The pharmaceutical industry has developed an enormous variety of drugs that work very well to help control high blood sugar levels in patients with type II diabetes. The problem with them is that none are natural. They are synthetic and have numerous side effects, warnings, and contraindications that can be highly dangerous. Some have even been taken off the market because they were found to cause more harm than good. Yet, for some people they are necessary and can reduce the complications of diabetes as well as increase life expectancy —they can get the job done.
At HMC we specialize in blending the best from conventional and alternative medicine as well as from the East and West to support the whole person—body, mind, and spirit. Our practitioners typically work together in teams that support each person’s unique individual needs. It is not uncommon for our patients to work with varying combinations of experts in internal medicine, endocrinology, nutrition, Chinese medicine, psychology, bodywork, homeopathy, exercise, and imagery as they begin their journey to good health.

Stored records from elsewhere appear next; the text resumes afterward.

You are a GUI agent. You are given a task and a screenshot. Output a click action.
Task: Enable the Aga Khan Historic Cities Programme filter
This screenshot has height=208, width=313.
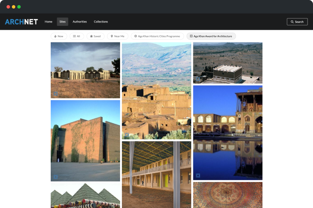coord(157,37)
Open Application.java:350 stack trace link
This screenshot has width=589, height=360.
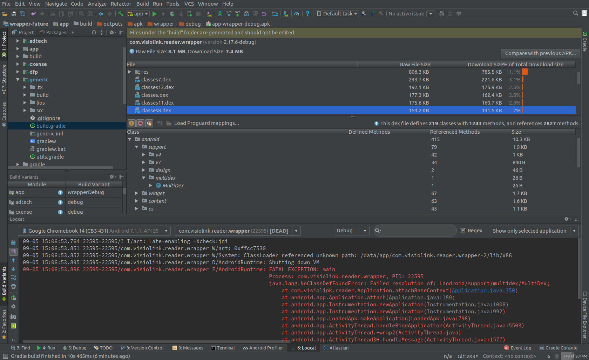tap(483, 291)
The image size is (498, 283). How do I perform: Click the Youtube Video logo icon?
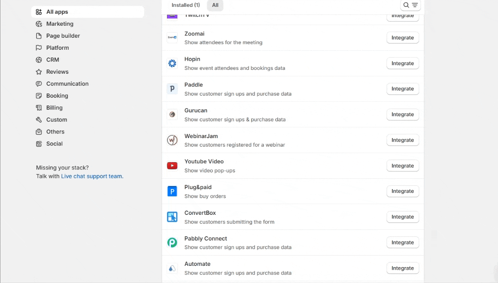[172, 166]
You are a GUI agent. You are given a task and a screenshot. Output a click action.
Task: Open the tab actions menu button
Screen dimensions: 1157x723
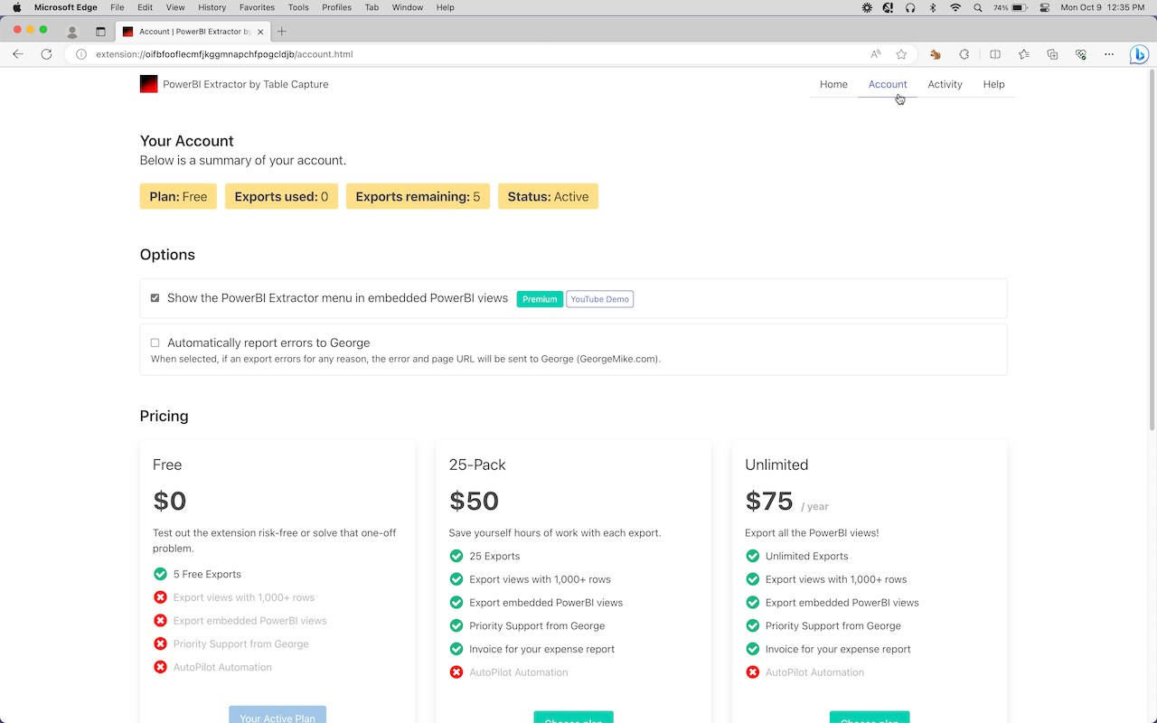[100, 32]
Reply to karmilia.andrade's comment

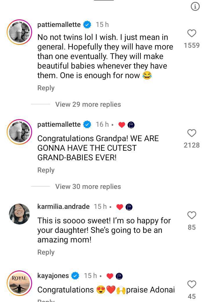[46, 252]
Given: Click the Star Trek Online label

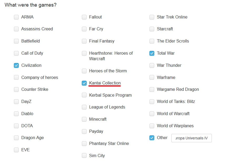Looking at the screenshot, I should click(x=172, y=17).
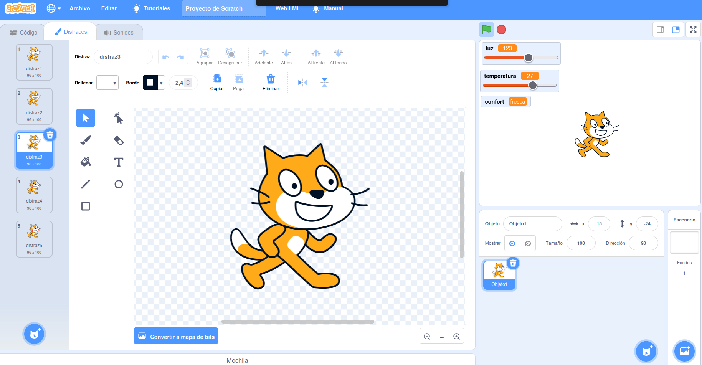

One of our HMC patients was referred to us last year because he did not want to go onto insulin or other pharmaceutical drugs. His story is not unusual: Steve was referred to the HMC for treatment of possible diabetes. Over the preceding five years, he had gotten out of shape, was smoking and drinking too much, and was 25 pounds overweight. He was under considerable stress both at work and at home. At age 45, he felt that he was becoming an old man. Extensive laboratory testing revealed that he had type II diabetes with fasting blood sugars in the range of 350. He was put on a program including a low-carbohydrate diet, regular exercise, no alcohol or cigarettes, and nutritional supplements. He also agreed to see our psychologist to help him stop smoking and drinking. Over the course of the next three months, his diabetes came under perfect control without medications, his weight dropped 20 pounds, and he was able to discontinue drinking and smoking. He continued psychotherapy, began working out, and once again began feeling like his old self. At HMC we focus on early screening and diagnosis using leading-edge laboratory testing for factors such as homocysteine, fasting insulin, specialized lipoproteins, coagulation disorders, and iron levels. We also support lifestyle changes related to diet, nutrients, exercise, stress reduction, and weight management that over time often reduce or eliminate the need for medication entirely. Our teams of physicians, exercise specialists, psychologists, lifestyle coaches, and nutritionists collaborate to create programs that are specifically tailored to the individual patient and his/her situation.